Exercise: From the entries below, pull out each line where "will" appears.

Input data:
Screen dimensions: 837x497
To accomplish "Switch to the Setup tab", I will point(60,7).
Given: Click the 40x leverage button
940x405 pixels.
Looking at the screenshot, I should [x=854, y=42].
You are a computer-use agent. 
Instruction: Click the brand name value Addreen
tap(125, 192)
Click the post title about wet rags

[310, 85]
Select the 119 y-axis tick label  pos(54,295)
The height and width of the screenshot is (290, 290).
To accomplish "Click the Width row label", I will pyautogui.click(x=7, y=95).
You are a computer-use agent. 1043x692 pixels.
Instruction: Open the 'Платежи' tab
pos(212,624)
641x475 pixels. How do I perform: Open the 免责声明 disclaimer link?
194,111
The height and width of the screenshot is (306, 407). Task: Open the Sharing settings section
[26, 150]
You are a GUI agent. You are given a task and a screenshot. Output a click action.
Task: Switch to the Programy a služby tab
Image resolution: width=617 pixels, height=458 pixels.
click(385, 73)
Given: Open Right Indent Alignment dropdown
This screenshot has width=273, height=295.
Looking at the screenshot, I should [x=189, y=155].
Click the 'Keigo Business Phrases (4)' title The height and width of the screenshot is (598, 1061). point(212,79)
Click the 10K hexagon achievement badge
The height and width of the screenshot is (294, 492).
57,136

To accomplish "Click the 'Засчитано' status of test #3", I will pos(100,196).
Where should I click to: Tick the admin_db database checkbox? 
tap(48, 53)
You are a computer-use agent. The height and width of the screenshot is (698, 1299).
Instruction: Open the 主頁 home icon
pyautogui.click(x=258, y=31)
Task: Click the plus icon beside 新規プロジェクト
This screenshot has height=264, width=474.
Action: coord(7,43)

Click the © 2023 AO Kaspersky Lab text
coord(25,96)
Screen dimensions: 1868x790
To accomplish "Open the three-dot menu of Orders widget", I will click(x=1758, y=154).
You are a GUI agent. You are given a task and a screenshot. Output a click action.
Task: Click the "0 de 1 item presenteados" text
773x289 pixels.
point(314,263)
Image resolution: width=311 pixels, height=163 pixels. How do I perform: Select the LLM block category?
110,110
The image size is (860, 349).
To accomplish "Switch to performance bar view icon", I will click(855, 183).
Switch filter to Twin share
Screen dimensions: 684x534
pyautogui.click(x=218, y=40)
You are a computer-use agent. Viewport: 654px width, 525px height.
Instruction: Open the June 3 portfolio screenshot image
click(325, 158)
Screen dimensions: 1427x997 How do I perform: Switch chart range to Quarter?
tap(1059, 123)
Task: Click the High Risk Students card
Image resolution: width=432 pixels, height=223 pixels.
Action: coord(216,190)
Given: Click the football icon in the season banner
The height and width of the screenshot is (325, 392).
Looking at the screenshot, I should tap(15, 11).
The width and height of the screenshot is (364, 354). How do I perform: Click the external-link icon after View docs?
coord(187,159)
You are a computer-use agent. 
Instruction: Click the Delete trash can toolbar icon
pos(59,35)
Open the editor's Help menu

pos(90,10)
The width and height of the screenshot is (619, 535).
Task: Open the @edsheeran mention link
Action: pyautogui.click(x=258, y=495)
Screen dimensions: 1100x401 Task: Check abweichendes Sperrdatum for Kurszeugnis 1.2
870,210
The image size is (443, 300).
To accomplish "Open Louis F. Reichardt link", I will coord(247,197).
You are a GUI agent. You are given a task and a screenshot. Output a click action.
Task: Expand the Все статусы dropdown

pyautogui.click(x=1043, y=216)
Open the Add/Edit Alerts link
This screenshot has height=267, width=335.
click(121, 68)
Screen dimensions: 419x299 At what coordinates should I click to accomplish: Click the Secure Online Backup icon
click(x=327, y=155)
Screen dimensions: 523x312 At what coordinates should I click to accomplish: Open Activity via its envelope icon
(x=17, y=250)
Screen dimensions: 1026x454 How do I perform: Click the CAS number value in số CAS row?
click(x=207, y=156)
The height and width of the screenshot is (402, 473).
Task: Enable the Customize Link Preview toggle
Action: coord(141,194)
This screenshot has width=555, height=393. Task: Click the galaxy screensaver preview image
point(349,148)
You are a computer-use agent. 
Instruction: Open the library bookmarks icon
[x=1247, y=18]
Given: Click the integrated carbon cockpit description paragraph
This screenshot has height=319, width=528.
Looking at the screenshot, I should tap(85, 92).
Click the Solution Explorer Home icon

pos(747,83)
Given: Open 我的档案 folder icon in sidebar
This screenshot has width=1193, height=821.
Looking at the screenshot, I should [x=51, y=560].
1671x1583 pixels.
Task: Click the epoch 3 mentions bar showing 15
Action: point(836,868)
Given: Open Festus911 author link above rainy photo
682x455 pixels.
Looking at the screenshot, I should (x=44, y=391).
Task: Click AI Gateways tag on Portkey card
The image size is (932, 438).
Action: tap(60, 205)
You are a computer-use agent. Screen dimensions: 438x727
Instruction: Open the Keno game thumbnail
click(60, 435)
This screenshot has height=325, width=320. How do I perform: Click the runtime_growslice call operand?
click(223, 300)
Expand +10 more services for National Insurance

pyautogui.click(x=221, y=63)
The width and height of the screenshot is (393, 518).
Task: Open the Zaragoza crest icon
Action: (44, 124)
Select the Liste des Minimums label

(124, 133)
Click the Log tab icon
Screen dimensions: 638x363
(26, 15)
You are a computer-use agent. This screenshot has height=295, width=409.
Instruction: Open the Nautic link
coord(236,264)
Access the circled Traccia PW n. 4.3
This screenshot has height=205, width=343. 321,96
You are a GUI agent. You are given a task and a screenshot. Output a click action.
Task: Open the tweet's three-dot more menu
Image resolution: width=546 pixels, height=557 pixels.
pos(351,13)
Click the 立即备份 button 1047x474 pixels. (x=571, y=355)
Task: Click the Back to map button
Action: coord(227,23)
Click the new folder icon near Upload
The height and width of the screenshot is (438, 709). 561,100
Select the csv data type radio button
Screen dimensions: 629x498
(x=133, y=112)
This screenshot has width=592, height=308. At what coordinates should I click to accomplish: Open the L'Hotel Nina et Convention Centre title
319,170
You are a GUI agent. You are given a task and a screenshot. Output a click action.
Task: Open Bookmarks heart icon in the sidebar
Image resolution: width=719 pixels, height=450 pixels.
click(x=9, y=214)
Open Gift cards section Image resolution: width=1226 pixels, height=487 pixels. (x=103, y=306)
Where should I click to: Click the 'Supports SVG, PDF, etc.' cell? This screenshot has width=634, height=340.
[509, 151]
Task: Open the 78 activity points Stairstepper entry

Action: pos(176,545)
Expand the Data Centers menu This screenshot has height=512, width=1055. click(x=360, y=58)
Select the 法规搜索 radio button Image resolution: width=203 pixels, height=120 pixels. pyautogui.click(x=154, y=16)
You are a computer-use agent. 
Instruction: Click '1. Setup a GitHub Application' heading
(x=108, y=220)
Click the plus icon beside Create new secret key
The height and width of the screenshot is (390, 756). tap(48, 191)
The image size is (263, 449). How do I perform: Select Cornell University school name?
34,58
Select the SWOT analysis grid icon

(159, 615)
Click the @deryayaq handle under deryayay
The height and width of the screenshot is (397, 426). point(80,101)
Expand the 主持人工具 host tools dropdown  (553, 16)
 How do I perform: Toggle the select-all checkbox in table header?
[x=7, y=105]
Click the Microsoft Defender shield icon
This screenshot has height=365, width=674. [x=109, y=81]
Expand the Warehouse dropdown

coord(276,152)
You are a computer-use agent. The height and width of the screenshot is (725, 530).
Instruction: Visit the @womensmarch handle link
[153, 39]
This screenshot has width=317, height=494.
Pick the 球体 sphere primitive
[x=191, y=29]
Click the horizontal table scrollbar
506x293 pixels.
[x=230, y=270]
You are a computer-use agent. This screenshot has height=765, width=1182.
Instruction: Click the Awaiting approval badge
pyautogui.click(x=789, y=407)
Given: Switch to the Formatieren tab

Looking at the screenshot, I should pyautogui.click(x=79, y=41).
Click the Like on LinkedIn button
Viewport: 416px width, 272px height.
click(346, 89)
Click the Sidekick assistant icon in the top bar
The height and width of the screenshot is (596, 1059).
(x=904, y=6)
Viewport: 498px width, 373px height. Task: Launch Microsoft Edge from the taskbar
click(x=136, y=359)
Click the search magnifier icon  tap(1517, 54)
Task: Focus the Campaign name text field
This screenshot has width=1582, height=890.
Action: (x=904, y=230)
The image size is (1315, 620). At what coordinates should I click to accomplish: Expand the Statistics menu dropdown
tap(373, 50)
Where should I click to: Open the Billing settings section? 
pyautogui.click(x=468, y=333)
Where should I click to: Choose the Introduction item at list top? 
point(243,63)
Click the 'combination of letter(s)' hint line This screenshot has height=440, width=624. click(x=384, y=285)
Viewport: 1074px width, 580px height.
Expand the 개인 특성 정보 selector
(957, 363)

Answer below:
To accomplish "Switch to the Setup tab", I will point(60,7).
To accomplish "Click the Width row label", I will pyautogui.click(x=7, y=95).
To accomplish "Click the 'Засчитано' status of test #3", I will pos(100,196).
To accomplish "Open the three-dot menu of Orders widget", I will click(x=1758, y=154).
To accomplish "Switch to performance bar view icon", I will click(855, 183).
To accomplish "Open Louis F. Reichardt link", I will coord(247,197).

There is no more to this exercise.